Obiettivo dell'esercizio →
Prosegui l'articolo su Trump e la spesa per la Difesa degli Alleati Nato, riportato più sotto, a partire dalla sua ultima frase.

Doccia fredda: Trump vuole per gli Alleati Nato il 3% del Pil nella Difesa

di Emanuela Ricci

Il mondo fino al 4 novembre sembra essere bloccato. Non si intravede una via d’uscita nella crisi in Medio Oriente, non si placano i venti di guerra che provengono dal centro dell’Europa mentre l’Iran vuole riprendere il dialogo sul nucleare. Per sbloccare alcuni tasselli, determinanti per una stabilità “controllata”, si attende l’esito delle elezioni presidenziali americane. Ciò, poichè il prossimo presidente degli Stati Uniti potrebbe cambiare in un senso o nell’altro il verso degli equilibri a livello globale. Se da un lato la rappresentante dei democratici Kamala Harris continuerà sulla scia dell’Amministrazione Biden con qualche correttivo in materia di immigrazione e sostegno alle famiglie, dall’altro l’imprevedibile repubblicano Donald Trump ogni giorno dà qualche indicazione, anche in senso provocatorio, di quello che sarà il suo orientamento per il futuro del paese, specialmente in politica estera.

Sulle pagine di Repubblica di oggi, l’inviato dagli Usa racconta l’ultima uscita del tycoon, durante un discorso in piena campagna elettorale, dinanzi all’associazione dei soldati della Guardia Nazionale. Secondo l’aspirante presidente Usa i membri della Nato dovrebbero aumentare le spese per la Difesa almeno fino al 3% del Pil mentre nell’interscambio commerciale con il Vecchio Continente non disdegna l’idea di imporre dazi tra il 10% e il 20% su tutti i prodotti importati negli Usa.

Trump ha detto a chiare lettere: “per anni i membri della Nato hanno speso molto meno del 2%, lasciando le forze americane sotto stress. Siamo stati noi a fare la differenza e a pagare, per colmare le carenze e aiutare a scoraggiare le minacce“.

Materiale fornito →
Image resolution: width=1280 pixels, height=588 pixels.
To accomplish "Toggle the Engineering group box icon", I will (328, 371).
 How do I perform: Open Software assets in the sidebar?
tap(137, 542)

--

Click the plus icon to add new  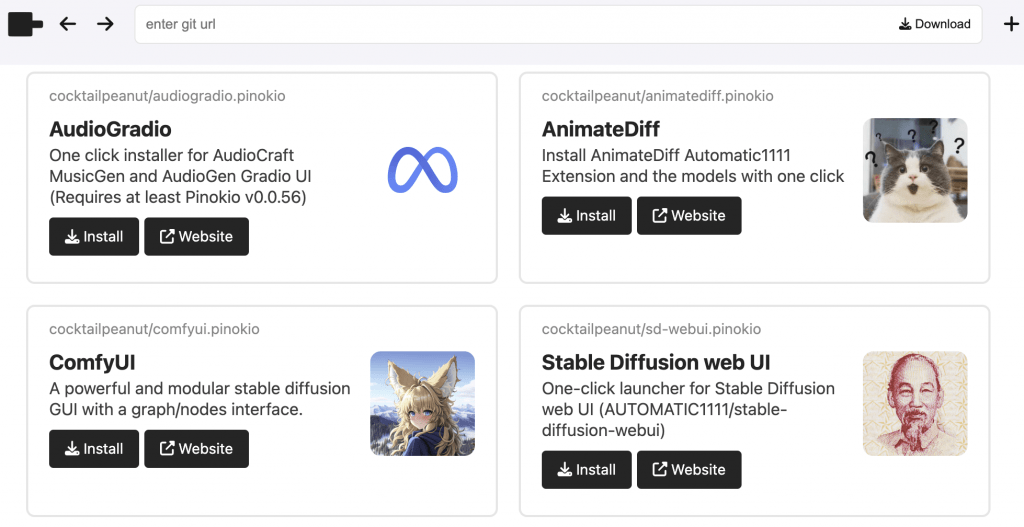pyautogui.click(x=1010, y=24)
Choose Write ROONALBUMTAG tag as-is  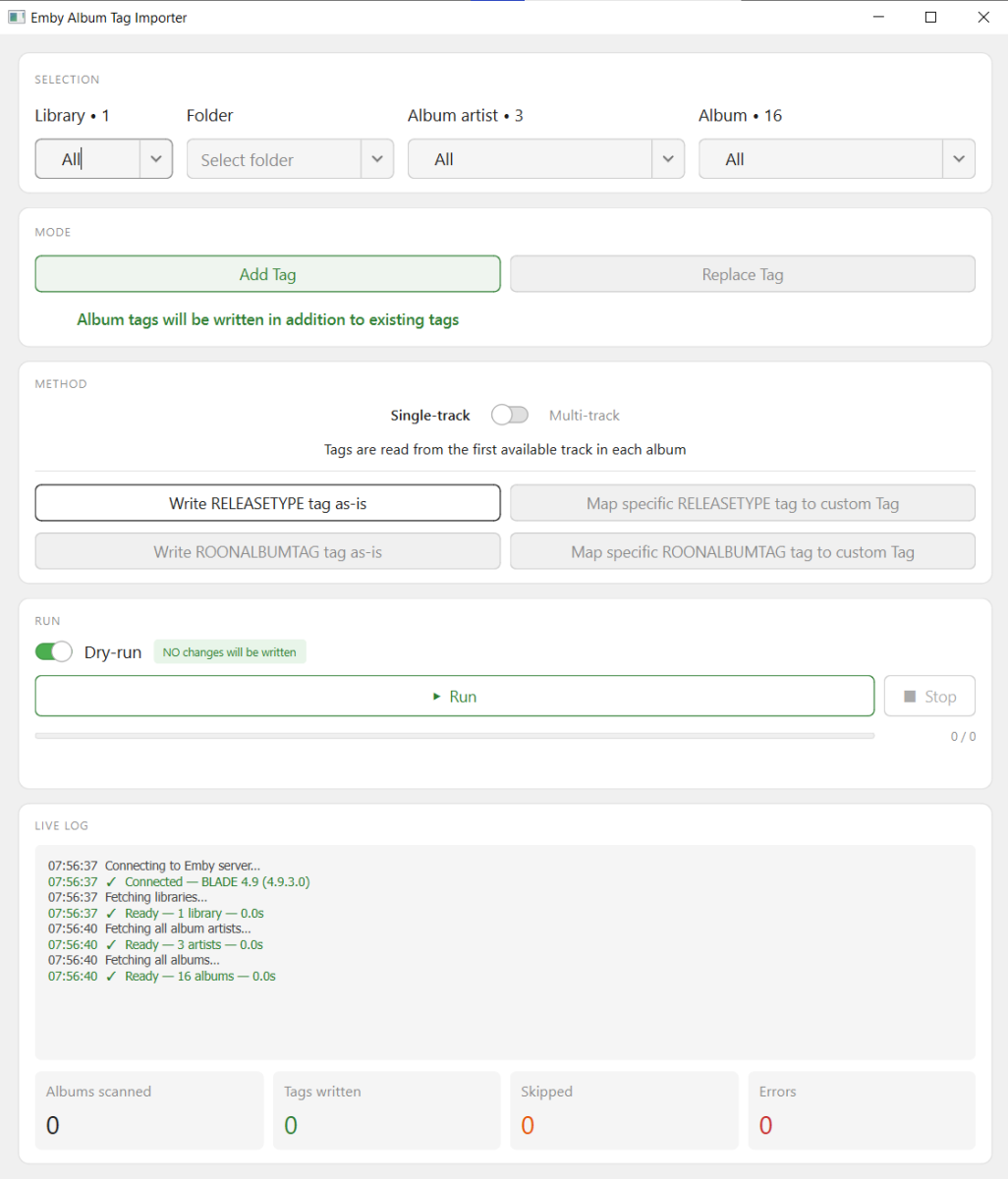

---

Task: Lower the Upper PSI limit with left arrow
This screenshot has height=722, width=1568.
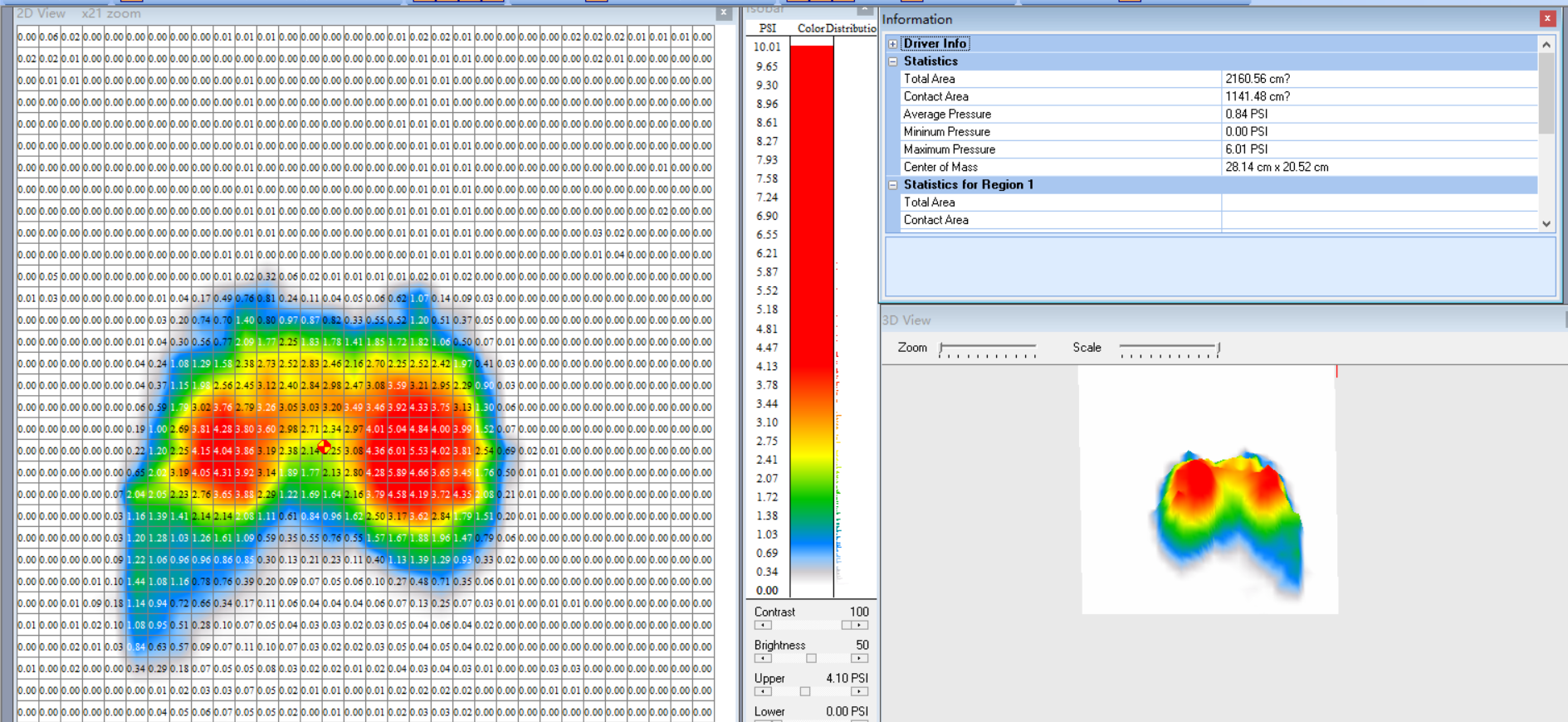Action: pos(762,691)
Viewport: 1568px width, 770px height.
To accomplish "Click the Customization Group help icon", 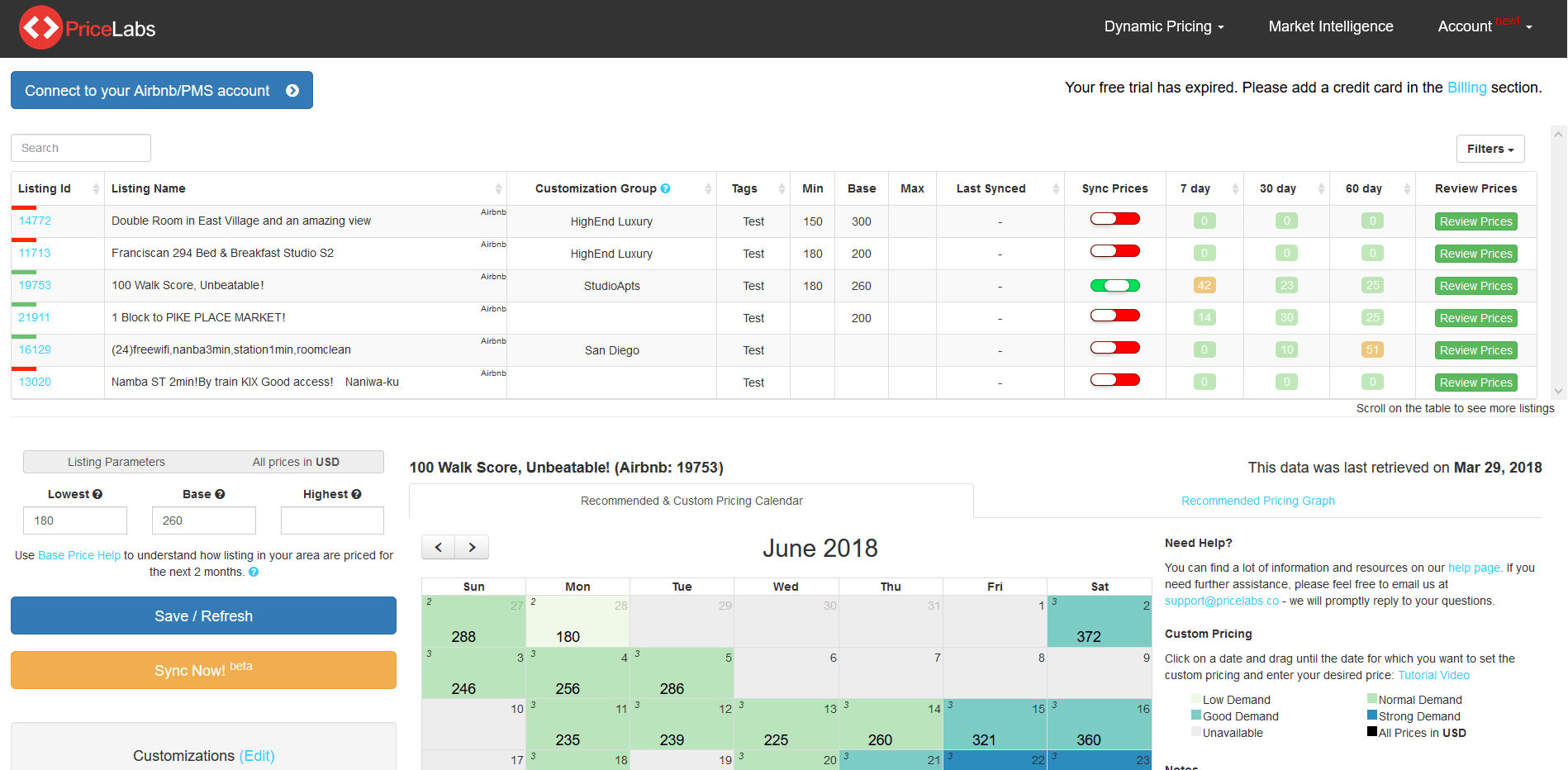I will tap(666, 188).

Spazio risposta →
In materia di dazi ha già annunciato quelli contro la Cina che dovrebbero aggirarsi intorno al 50% mentre contro gli altri saranno tra il 10% e il 20%. Sulle spese per la Difesa i paesi Nato avevano deciso, al vertice di Cardiff del 2014 di raggiungere il 2% del Pil entro il 2024 (La Russia non aveva ancora invaso l’Ucraina ma aveva appeno preso la Crimea). Molti paesi, Italia compresa non sono ancora riusciti a dedicare i fondi necessari per raggiungere l’obiettivo accordato, per le note problematiche che hanno colpito l’UE come la pandemia da Covid-19 e la conseguente spirale inflattiva che ha colpito l’economia.

Il 17 giugno scorso il report sulla Spesa per la difesa dei Paesi Nato (2014-2024) ha certificato che solo 23 su 32 Paesi hanno superato la soglia minima  rispetto agli 11 del 2023. L’Italia insieme con altri 7 paesi è ferma al 1,49%. L’Islanda non compare nel computo perchè nel suo bilancio non stanzia fondi per la Difesa.

A margine del recente vertice Nato di Washington, la premier Giorgia Meloni ha ribadito che l’Italia “terrà fede ai suoi impegni di spendere il 2% del Pil per la difesa, con i tempi e le possibilità del Paese“. Soffermando l’attenzione “sull’l’impegno complessivo del Paese nell’Alleanza, dove risultiamo tra i maggiori contributori di personale in quasi tutte le missioni e le operazioni di pace, per via del know how italiano, molto richiesto”.
Nella stessa sede il ministro della Difesa, Guido Crosetto, ha detto che, per rispettare l’impegno con la Nato del 2% in tempi brevi, chiederà alla nuova Commissione Ue di interpretare, come fattore rilevante gli investimenti per la difesa e quindi di escluderli dal Patto di Stabilità. Richiesta già avanzata, tra l’altro, anche alla Commissione uscente. In difetto, Crosetto ha già annunciato che l’Italia potrà raggiungere il 2% del Pil nel 2028.

Certo è che Trump da solo non può decidere per tutti. Occorre l’unanimità di tutti i paesi membri per prendere una decisione di tale levatura. Trump potrebbe, però, fare leva minacciando l’uscita degli Stati Uniti dall’Alleanza. Una Nato senza gli Stati Uniti sarebbe destinata al fallimento. Quel fallimento, quella morte cerebrale ventilata dal presidente Macron e supportata dalla retorica putiniana.